Background: Pneumocystis pneumonia (PCP) is a life-threatening fungal infection that can occur in kidney transplantation (KT) recipients. A growing number of KT recipients are receiving perioperative treatment with rituximab, which is associated with prolonged B-cell depletion and possible risk of PCP occurrence; however, the optimal prophylaxis duration according to rituximab treatment is yet unknown. We compared the occurrence of PCP and the duration of prophylaxis in KT recipients according to rituximab treatment.

Methods: We retrospectively analyzed 2110 patients who underwent KT between January 2009 and December 2016, who were divided into non-Rituximab group (n = 1588, 75.3%) and rituximab group (n = 522, 24.7%).

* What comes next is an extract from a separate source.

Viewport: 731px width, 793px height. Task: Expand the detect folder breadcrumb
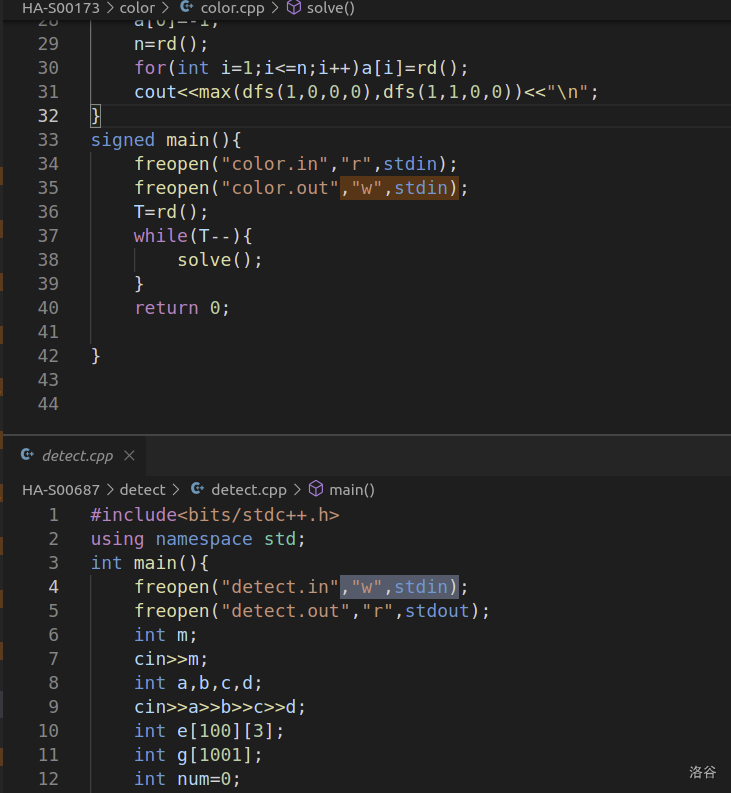142,490
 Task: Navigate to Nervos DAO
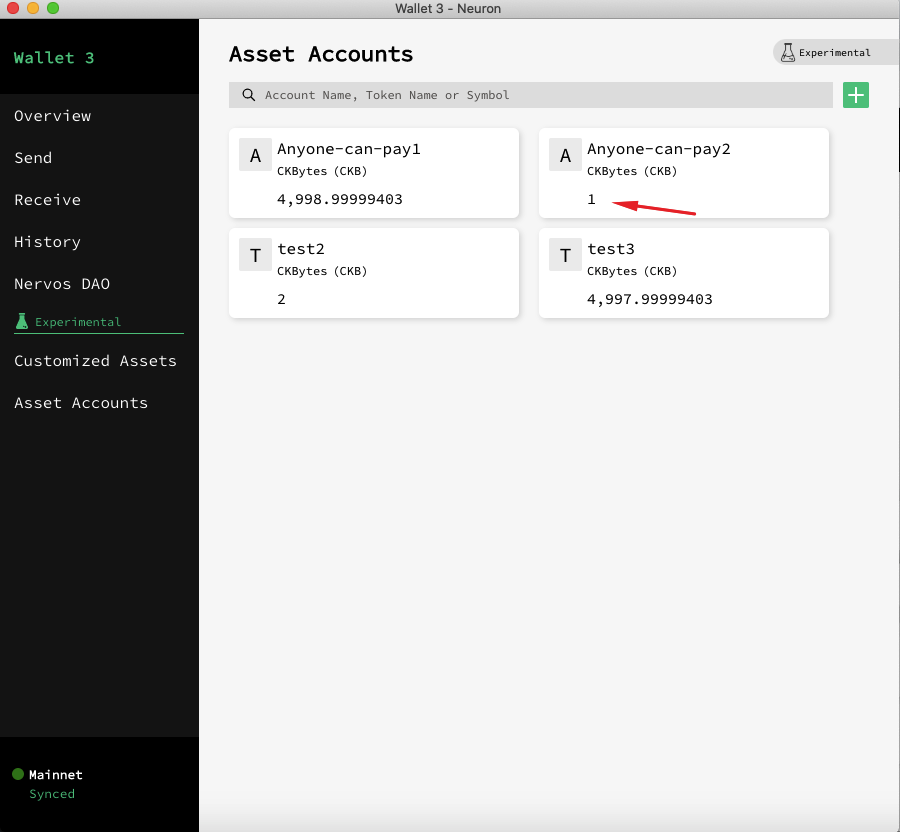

Results: In the rituximab group, the estimated number needed to treat (NNT) for prophylaxis prolongation from 6 to 12 months was 29.0 with a relative risk reduction of 90.0%. In the non-rituximab group, the estimated NNT value was 133.3 and the relative risk reduction was 66.4%. Rituximab treatment (hazard ratio (HR) = 3.09; P <  0.01) and acute rejection (HR = 2.19; P = 0.03) were significant risk factors for PCP in multivariate analysis.

Conclusions: Our results suggest that maintaining PCP prophylaxis for 12 months may be beneficial in KT recipients treated with rituximab for desensitization or acute rejection treatment.